The closest differential is larva currens, which demonstrates a rapid migration course occurring at a rate of several centimeters per hour as compared to several centimeters per day as seen in cutaneous larva migrans. In the present case, the patient exhibited a slowly progressive pattern, with lesion migration occurring over several days rather than hours. Dermoscopy, as previously described by Somasundaram et al. [7], revealed brownish linear serpiginous tracts suggesting a larval body. In our case, dermoscopy revealed a serpiginous, erythematous track, which may represent an inflammatory and hypersensitivity response of the host to migrating larval antigens within the superficial epidermis.
Systemic therapy with albendazole, thiabendazole, or ivermectin constitutes the mainstay of treatment for cutaneous larva migrans. Adjunctive topical therapies, including metronidazole, ivermectin, or thiabendazole formulations, may also be employed [8]. Additionally, topical application of 5% permethrin twice daily for a duration of two weeks has been reported to be effective [9]. The gradual, serpiginous progression and intense pruritus remain the most reliable diagnostic clues. This case is distinguished by involvement of exceptionally uncommon anatomical sites, namely the ear, shoulder, and upper back, which are rarely reported and may obscure timely diagnosis. Dermoscopic evaluation further supported the diagnosis. This case expands the clinical spectrum of cutaneous larva migrans and underscores the importance of maintaining diagnostic suspicion even in atypical locations.
Conclusions
Cutaneous larva migrans is a commonly encountered parasitic dermatosis; however, involvement of atypical anatomical sites can obscure its diagnosis and lead to unnecessary delay in appropriate management. This case highlights an unusual presentation involving the ear, shoulder, and upper back, emphasizing the importance of careful clinical evaluation, detailed exposure history, and recognition of characteristic lesion morphology.
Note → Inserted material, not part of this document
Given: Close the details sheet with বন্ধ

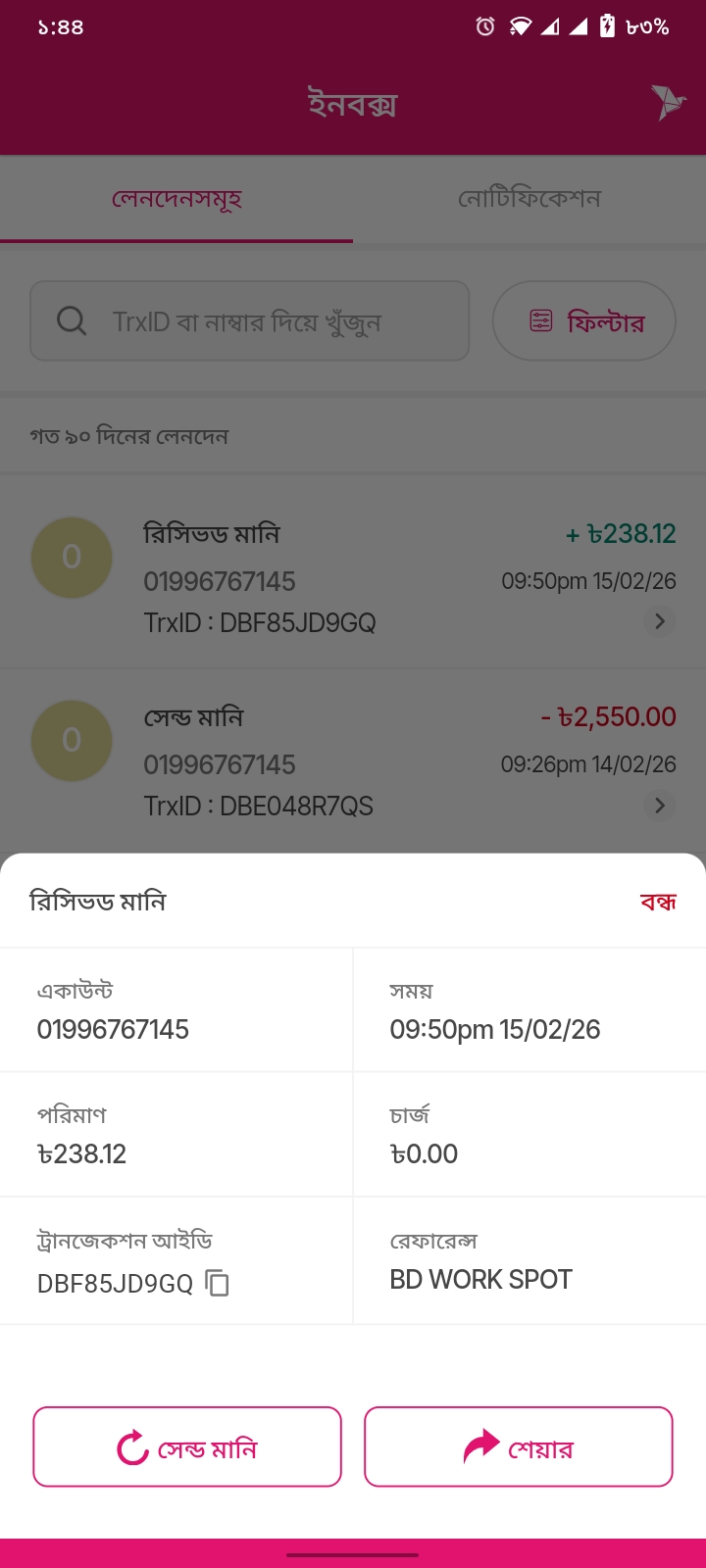Looking at the screenshot, I should pyautogui.click(x=658, y=902).
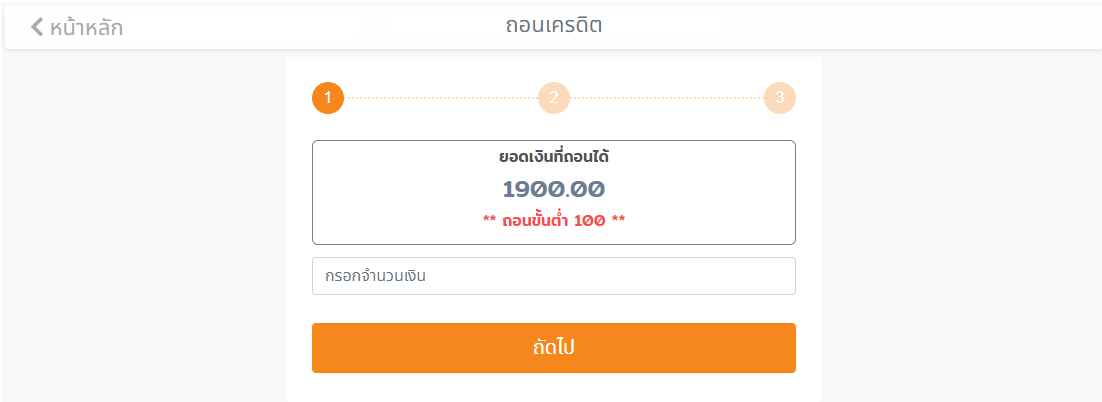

Early identification and prompt antiparasitic therapy result in rapid symptom resolution and excellent outcomes. Clinicians should maintain a high index of suspicion for cutaneous larva migrans in patients presenting with intensely pruritic, serpiginous cutaneous eruptions at uncommon sites, as timely diagnosis not only alleviates patient distress but also prevents prolonged and unwarranted treatments.